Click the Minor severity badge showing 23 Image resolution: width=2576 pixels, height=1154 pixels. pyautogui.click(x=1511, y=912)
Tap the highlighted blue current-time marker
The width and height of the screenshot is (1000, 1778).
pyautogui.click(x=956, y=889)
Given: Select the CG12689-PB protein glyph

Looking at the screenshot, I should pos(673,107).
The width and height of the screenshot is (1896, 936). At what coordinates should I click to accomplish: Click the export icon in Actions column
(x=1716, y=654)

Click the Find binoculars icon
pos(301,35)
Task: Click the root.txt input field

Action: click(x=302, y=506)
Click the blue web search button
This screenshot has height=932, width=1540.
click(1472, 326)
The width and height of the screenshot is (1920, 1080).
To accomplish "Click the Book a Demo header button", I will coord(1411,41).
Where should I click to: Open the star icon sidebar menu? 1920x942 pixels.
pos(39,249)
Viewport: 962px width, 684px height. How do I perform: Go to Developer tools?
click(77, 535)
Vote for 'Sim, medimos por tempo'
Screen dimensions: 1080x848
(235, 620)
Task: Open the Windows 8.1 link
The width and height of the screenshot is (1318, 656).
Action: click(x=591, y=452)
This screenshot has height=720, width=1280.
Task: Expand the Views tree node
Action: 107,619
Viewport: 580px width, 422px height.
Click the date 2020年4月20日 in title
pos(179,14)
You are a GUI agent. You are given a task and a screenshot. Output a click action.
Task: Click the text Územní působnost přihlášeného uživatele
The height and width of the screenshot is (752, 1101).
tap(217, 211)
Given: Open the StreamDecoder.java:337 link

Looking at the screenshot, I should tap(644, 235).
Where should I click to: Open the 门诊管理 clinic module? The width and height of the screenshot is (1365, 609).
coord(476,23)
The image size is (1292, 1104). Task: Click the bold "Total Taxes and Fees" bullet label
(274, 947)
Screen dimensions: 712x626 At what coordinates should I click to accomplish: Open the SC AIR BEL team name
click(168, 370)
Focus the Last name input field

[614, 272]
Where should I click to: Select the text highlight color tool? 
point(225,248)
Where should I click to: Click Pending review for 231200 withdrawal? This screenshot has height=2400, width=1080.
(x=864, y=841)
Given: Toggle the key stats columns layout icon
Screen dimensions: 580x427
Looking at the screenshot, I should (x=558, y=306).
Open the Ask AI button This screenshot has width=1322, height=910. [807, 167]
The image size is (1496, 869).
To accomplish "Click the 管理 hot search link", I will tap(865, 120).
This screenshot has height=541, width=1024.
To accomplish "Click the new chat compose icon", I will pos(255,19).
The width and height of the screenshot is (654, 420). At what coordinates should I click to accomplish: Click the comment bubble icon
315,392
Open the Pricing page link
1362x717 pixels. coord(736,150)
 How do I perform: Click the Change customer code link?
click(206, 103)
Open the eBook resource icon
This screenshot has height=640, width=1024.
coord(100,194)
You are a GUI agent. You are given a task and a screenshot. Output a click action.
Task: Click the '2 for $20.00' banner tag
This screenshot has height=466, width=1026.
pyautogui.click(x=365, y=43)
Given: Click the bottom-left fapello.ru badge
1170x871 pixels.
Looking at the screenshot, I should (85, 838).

_What is being asked_. Pull every line with the string "will" out of the material.

_Your response_.
To accomplish "Click the Book a Demo header button", I will coord(1411,41).
To accomplish "Click the 管理 hot search link", I will tap(865, 120).
To accomplish "Click the new chat compose icon", I will pos(255,19).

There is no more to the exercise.